Is a case that appears to be “dead on arrival” really in fact as lacking in prospects as it seems to be?

Take for example the case of Spano v Minister for Immigration and Anor (2018) FCCA 2049 (3 August 2018) that was decided by Justice Neville in Canberra.

In that case, there were the following background circumstances:

The applicant, a citizen of Albania, had previously applied for a subclass 571 student visa, but the application had been refused on two separate occasions by the Australian Embassy in Athens;  the applicant subsequently arrived in Australia on a fraudulently altered Italian passport in a false name, and as a consequence he was not immigration cleared and was detained; he then lodged an application for a protection visa, which was refused; he was later granted a bridging visa, but then subsequently became an unlawful non-citizen and was again detained and then removed from Australia.

There were also these facts about the relationship: the applicant and sponsor met in a nightclub in Adelaide, but he was taken into immigration detention less than a month after they started going out with each other.  They were legally married while the applicant was in immigration detention, and he was thereafter removed back to Albania.

The Tribunal focused on the following matters in arriving at the conclusion that the applicant and sponsor were not in a genuine spousal relationship for the purposes of the Migration Act:

The parties had spent only a short time together as they had been separated by reason of the applicant’s detention and later removal to Albania; there was a 25 year age gap between the applicant and his sponsor; there were no children of the relationship and, in the Tribunal’s view, the parties had not discussed the issue of children “in a meaningful way”;  and there was no evidence regarding joint ownership of assets, join t or joint liabilities; and the Tribunal considered that the fact that the sponsoring wife did not wear a wedding band to be a “relevant consideration”.
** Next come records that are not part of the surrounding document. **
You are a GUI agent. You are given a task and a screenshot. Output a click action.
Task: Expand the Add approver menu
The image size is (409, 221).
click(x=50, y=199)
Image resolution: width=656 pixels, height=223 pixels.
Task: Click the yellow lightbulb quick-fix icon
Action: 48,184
So would you guess that with these facts, the case really was dead on arrival, and a sure loser when judicial review was sought in the Federal Circuit Court?
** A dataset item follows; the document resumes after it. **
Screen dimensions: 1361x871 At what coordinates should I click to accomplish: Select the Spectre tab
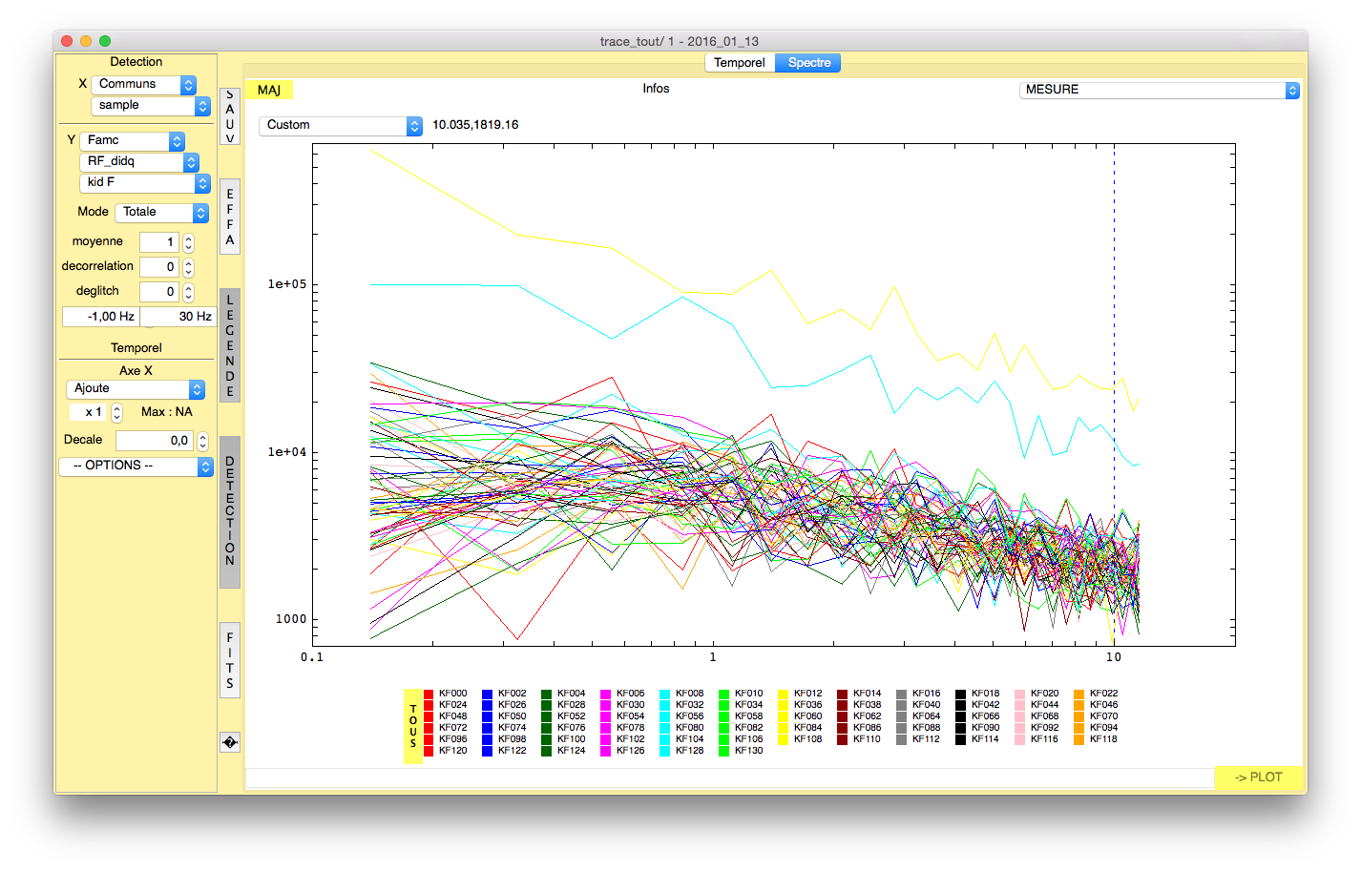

If that was your guess, then you would, perhaps surprisingly, be wrong!

Justice Neville in fact determined that the Tribunal had committed a number of jurisdictional errors.

These included that, even though it considered the fact that the sponsoring wife did not wear a wedding ring to be relevant, it made no mention all that the sponsor had had her husband’s name tattooed on her arm;  that even though the sponsoring wife had visited the applicant nearly every day while he was in immigration detention, the Tribunal did not comment on, or draw any conclusion, from those circumstances; the Tribunal did not define in its decision what would constitute a “meaningful discussion” between the sponsor and the applicant concerning the issue of children and yet cited the purported fact that there had not been such a “meaningful discussion”  as supporting a conclusion that the parties were not in a genuine and committed relationship.
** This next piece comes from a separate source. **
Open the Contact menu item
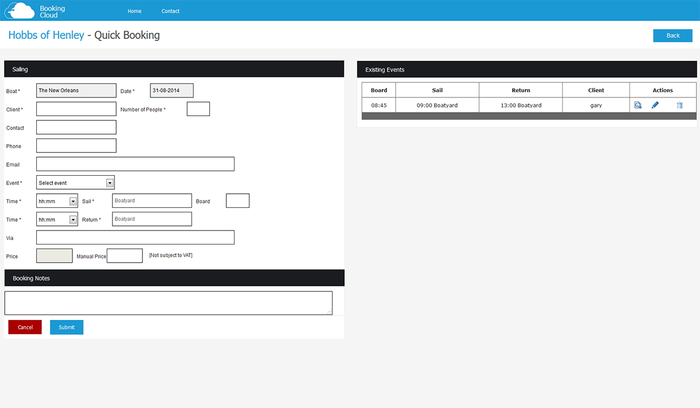700x408 pixels. point(170,11)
So, the result in this case shows that even if an initial consideration of the facts of a case may suggest that it may be difficult for a partner visa to succeed, it may well be that the Tribunal’s consideration of the case was highly problematic, and that it is indeed worth probing beneath the surface, seeking to identify jurisdictional error in the Tribunal’s decision, and then seeking judicial review.

You never ever know, it may well be possible to obtain a positive result in the Federal Circuit Court!